- _What to work on_:
Return verbatim the line containing "At what coordinates should I click to accomplish: Place" together with all lines that follow it in the records, and no other material.

- _Records shown_:
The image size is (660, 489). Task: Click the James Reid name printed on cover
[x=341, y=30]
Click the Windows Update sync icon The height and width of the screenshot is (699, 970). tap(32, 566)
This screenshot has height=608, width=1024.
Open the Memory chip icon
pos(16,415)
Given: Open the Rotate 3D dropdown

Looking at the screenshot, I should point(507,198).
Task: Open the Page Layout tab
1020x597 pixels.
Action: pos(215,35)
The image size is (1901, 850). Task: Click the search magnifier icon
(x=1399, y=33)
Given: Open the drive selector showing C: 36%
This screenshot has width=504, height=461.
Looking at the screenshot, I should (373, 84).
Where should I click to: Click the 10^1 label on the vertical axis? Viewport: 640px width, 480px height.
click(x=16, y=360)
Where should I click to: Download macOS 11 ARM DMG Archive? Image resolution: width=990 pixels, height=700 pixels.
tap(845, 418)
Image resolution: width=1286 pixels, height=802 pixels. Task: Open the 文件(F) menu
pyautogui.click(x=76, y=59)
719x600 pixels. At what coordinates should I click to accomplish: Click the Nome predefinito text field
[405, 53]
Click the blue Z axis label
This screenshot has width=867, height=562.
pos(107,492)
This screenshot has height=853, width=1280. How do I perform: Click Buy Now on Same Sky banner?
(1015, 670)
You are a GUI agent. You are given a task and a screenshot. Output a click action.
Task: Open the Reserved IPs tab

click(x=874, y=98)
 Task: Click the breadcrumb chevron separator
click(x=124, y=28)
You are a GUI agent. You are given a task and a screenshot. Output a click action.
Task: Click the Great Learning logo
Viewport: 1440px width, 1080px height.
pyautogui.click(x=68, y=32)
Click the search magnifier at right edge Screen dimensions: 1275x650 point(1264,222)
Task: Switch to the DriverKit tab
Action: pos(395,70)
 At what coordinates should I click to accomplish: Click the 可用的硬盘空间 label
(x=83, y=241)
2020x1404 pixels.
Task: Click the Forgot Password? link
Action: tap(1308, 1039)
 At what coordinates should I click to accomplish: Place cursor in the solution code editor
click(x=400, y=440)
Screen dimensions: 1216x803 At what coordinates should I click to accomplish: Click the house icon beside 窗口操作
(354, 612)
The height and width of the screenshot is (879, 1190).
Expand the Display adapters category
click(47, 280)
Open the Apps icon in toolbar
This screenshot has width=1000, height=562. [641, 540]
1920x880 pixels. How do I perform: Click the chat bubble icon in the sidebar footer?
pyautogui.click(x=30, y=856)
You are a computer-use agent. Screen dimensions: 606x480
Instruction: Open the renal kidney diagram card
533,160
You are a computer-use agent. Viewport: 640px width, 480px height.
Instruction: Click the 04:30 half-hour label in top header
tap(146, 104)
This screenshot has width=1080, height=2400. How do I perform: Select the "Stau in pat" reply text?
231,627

- _Solution below_:
 At what coordinates should I click to accomplish: Place cursor in the solution code editor
click(x=400, y=440)
Screen dimensions: 1216x803 At what coordinates should I click to accomplish: Click the house icon beside 窗口操作
(354, 612)
The height and width of the screenshot is (879, 1190).
Expand the Display adapters category
click(47, 280)
Open the Apps icon in toolbar
This screenshot has width=1000, height=562. [641, 540]
1920x880 pixels. How do I perform: Click the chat bubble icon in the sidebar footer?
pyautogui.click(x=30, y=856)
You are a computer-use agent. Screen dimensions: 606x480
Instruction: Open the renal kidney diagram card
533,160
You are a computer-use agent. Viewport: 640px width, 480px height.
Instruction: Click the 04:30 half-hour label in top header
tap(146, 104)
This screenshot has width=1080, height=2400. How do I perform: Select the "Stau in pat" reply text?
231,627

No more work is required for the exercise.